Exercise instructions — Reproduce word for word the stretch of entries below, from the first line through the line containing "Action: point(759,254)", with both ends included.

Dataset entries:
· · ·
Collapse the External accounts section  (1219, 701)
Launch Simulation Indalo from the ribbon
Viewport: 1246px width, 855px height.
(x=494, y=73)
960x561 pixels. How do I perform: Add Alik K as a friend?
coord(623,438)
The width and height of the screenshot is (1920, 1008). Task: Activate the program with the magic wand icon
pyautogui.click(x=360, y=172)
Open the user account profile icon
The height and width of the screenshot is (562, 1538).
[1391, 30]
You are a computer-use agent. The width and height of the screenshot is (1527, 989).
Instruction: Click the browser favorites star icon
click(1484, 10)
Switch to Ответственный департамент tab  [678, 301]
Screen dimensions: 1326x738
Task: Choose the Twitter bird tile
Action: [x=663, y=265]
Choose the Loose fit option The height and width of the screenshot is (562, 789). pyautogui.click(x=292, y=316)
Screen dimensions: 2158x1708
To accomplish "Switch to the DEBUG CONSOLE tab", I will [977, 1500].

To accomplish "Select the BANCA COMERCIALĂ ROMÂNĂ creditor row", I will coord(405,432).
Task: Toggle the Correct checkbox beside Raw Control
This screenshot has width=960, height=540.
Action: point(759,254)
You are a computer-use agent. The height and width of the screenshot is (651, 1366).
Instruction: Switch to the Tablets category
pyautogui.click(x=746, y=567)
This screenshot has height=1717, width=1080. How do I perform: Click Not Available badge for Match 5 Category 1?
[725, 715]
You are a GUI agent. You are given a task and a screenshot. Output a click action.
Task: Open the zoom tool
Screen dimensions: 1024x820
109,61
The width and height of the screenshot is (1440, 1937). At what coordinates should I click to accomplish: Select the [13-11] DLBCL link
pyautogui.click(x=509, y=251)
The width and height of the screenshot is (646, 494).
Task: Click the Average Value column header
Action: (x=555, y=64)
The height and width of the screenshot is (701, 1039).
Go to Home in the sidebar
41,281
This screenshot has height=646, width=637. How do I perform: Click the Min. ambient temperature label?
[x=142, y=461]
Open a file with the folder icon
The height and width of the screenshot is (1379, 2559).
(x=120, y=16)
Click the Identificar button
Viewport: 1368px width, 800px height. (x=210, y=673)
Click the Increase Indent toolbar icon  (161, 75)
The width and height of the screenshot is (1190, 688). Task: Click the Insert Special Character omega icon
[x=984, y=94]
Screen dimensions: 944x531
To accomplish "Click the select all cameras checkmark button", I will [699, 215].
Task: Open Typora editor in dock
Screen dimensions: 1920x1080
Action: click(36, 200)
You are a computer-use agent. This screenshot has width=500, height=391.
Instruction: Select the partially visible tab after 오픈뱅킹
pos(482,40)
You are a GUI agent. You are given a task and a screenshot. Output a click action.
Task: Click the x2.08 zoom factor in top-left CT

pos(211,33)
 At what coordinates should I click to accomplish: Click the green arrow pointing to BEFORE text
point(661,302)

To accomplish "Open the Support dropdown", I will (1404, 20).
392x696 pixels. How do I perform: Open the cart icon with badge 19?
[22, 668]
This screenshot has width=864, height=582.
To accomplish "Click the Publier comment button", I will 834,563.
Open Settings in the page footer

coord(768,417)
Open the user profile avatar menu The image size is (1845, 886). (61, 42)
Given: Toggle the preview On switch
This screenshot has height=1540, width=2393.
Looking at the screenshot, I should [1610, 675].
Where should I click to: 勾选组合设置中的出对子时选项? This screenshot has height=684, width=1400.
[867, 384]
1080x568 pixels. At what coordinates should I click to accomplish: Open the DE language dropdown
· · ·
Written answer —
Collapse the External accounts section  (1219, 701)
Launch Simulation Indalo from the ribbon
Viewport: 1246px width, 855px height.
(x=494, y=73)
960x561 pixels. How do I perform: Add Alik K as a friend?
coord(623,438)
The width and height of the screenshot is (1920, 1008). Task: Activate the program with the magic wand icon
pyautogui.click(x=360, y=172)
Open the user account profile icon
The height and width of the screenshot is (562, 1538).
[1391, 30]
You are a computer-use agent. The width and height of the screenshot is (1527, 989).
Instruction: Click the browser favorites star icon
click(1484, 10)
Switch to Ответственный департамент tab  [678, 301]
Screen dimensions: 1326x738
Task: Choose the Twitter bird tile
Action: [x=663, y=265]
Choose the Loose fit option The height and width of the screenshot is (562, 789). pyautogui.click(x=292, y=316)
Screen dimensions: 2158x1708
To accomplish "Switch to the DEBUG CONSOLE tab", I will [977, 1500].

To accomplish "Select the BANCA COMERCIALĂ ROMÂNĂ creditor row", I will coord(405,432).
Task: Toggle the Correct checkbox beside Raw Control
This screenshot has width=960, height=540.
Action: point(759,254)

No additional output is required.